[Start]

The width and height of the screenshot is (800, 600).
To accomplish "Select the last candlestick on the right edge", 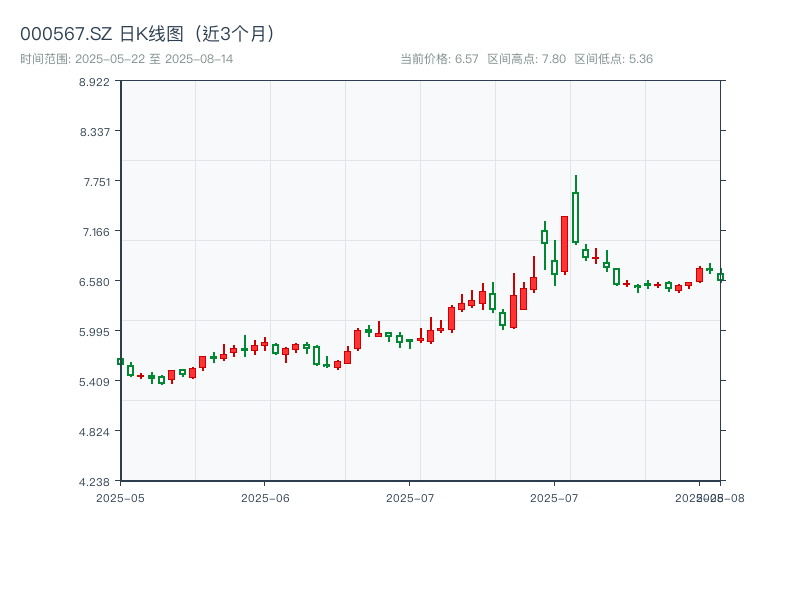I will click(720, 277).
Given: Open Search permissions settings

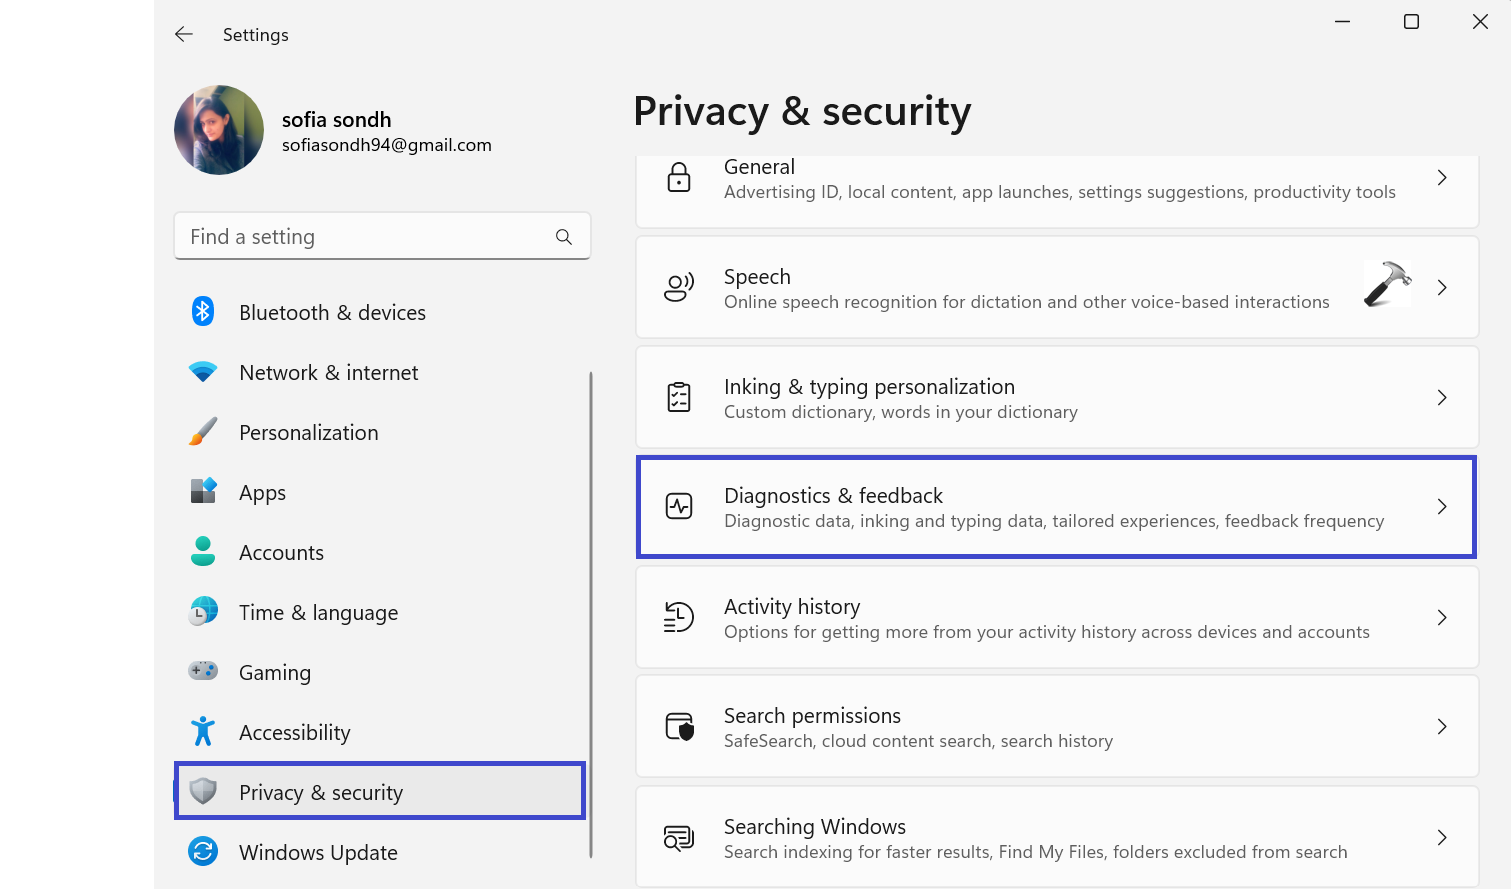Looking at the screenshot, I should pyautogui.click(x=1056, y=727).
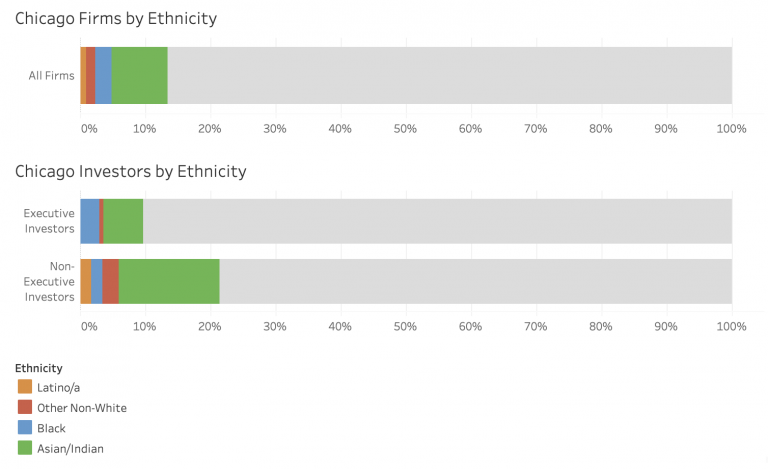Image resolution: width=768 pixels, height=469 pixels.
Task: Click blue Black segment in All Firms bar
Action: [103, 75]
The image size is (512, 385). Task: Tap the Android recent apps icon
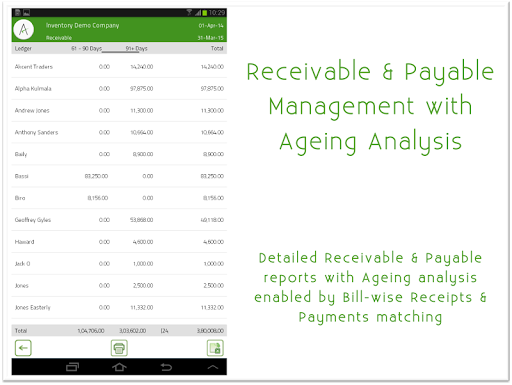(x=72, y=367)
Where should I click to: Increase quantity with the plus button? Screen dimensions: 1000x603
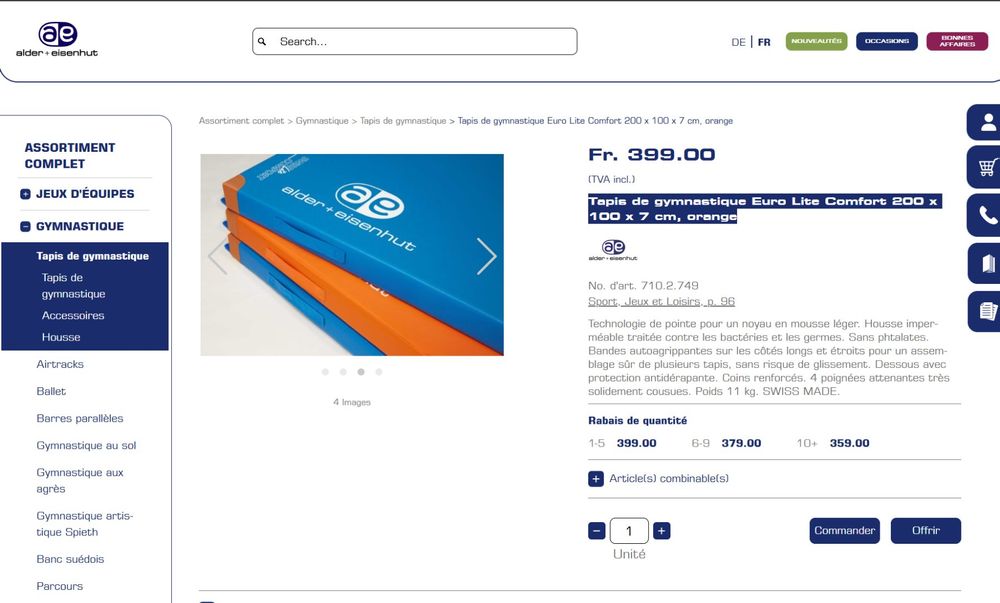(x=662, y=531)
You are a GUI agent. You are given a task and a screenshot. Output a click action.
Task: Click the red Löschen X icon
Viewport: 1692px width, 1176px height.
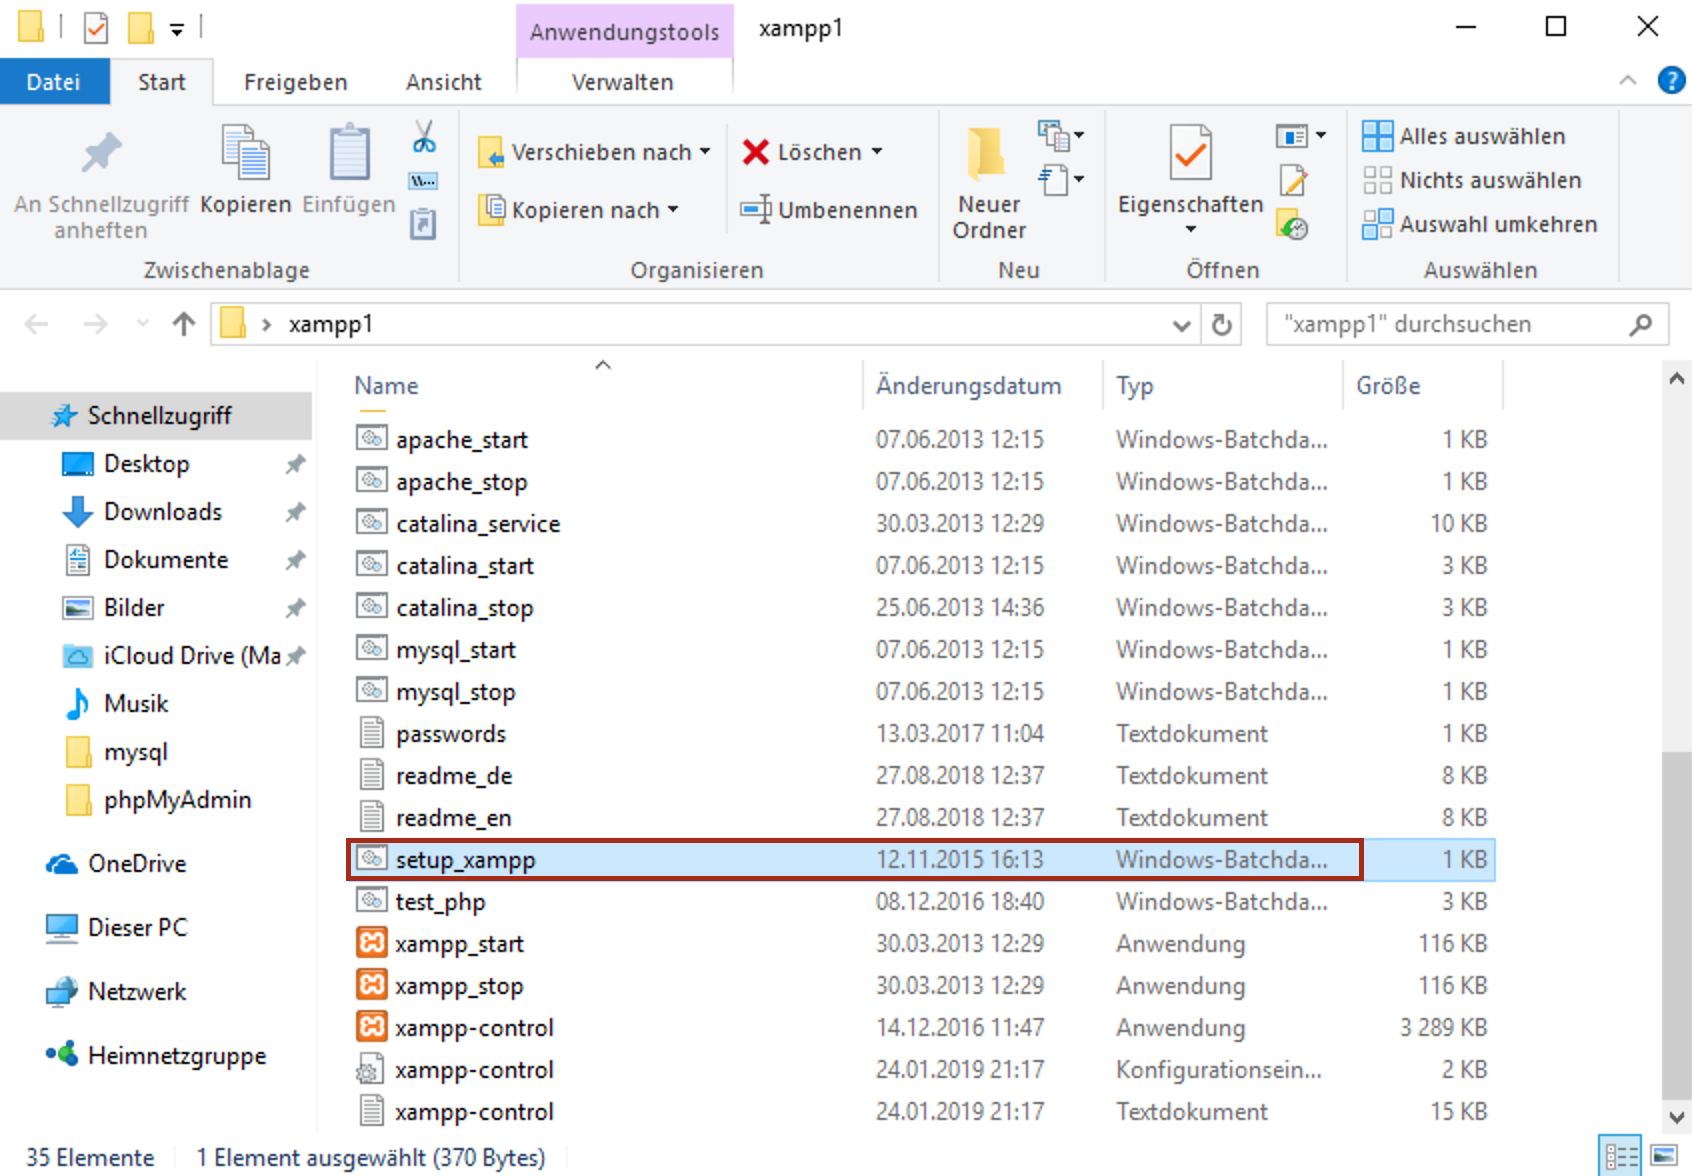pyautogui.click(x=755, y=152)
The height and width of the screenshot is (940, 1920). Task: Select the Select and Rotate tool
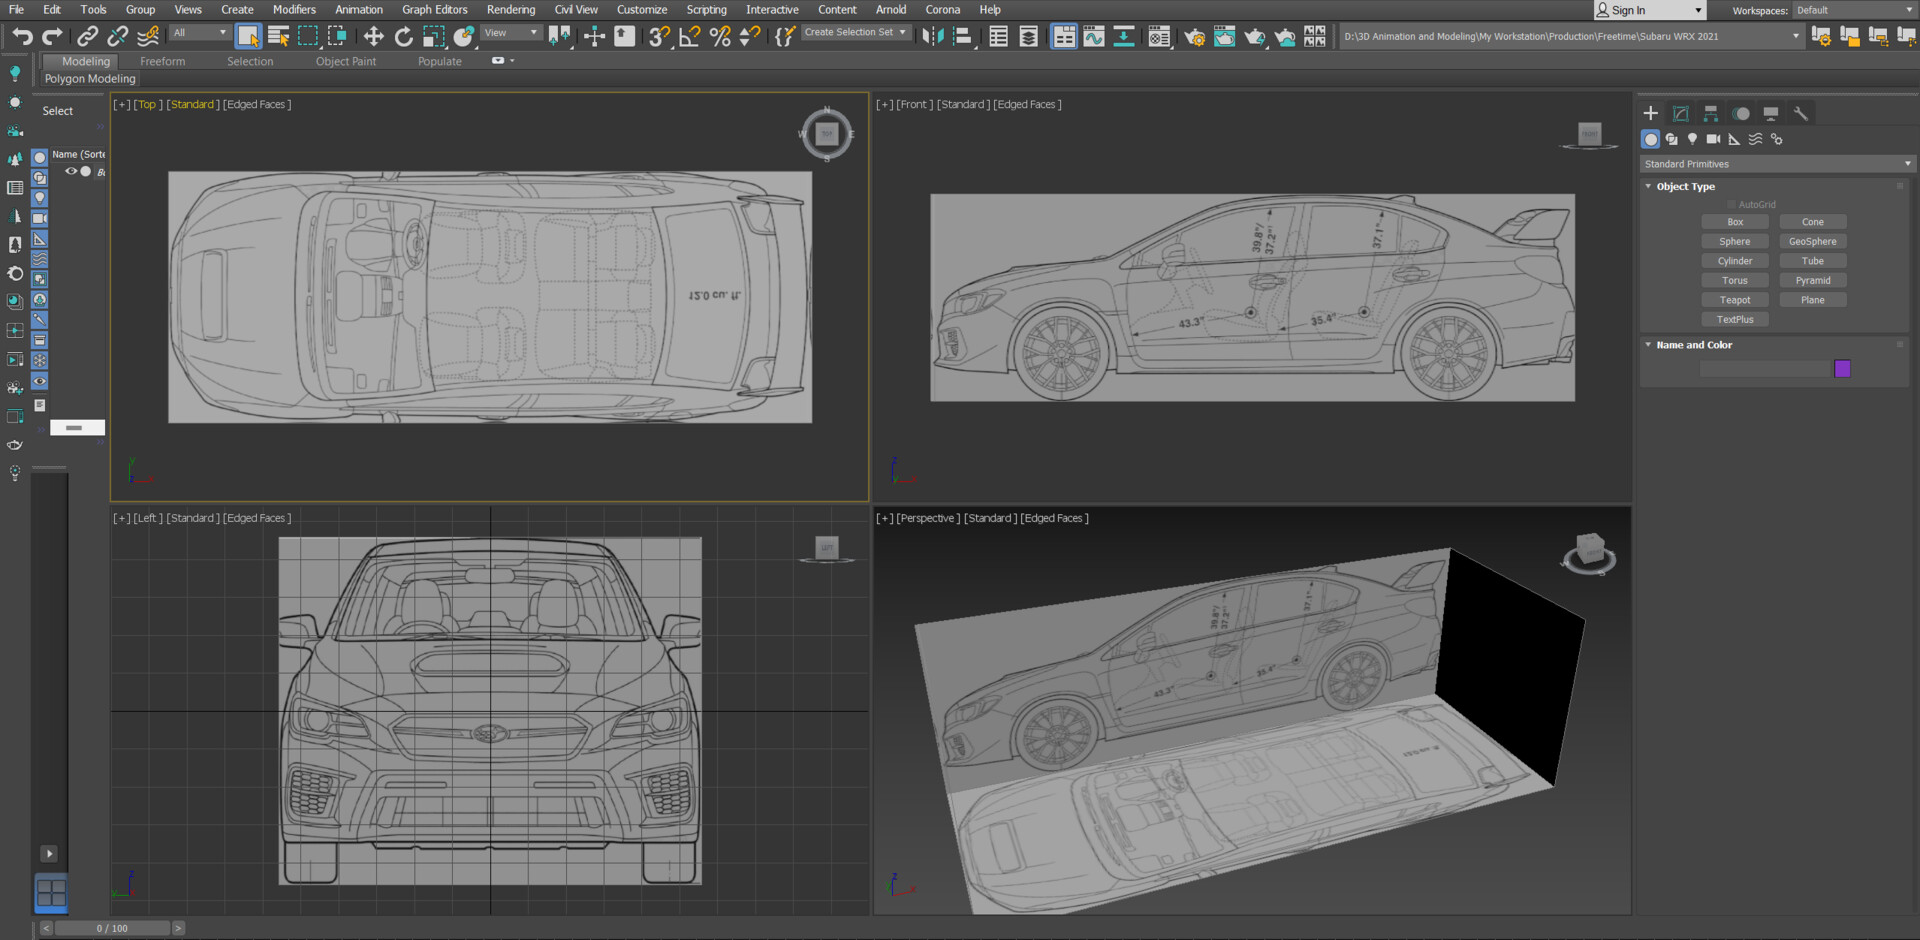404,36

[End]

# Exercise details
Copy the entries word for word, from the line that contains "Where should I" through the end of the entries, including both. Leave the pictures out.

# Reply to the task
Where should I click to: Increase quantity with the plus button? Screen dimensions: 1000x603
(x=662, y=531)
You are a GUI agent. You are given a task and a screenshot. Output a click action.
Task: Click the red Löschen X icon
Viewport: 1692px width, 1176px height.
pyautogui.click(x=755, y=152)
The height and width of the screenshot is (940, 1920). Task: Select the Select and Rotate tool
404,36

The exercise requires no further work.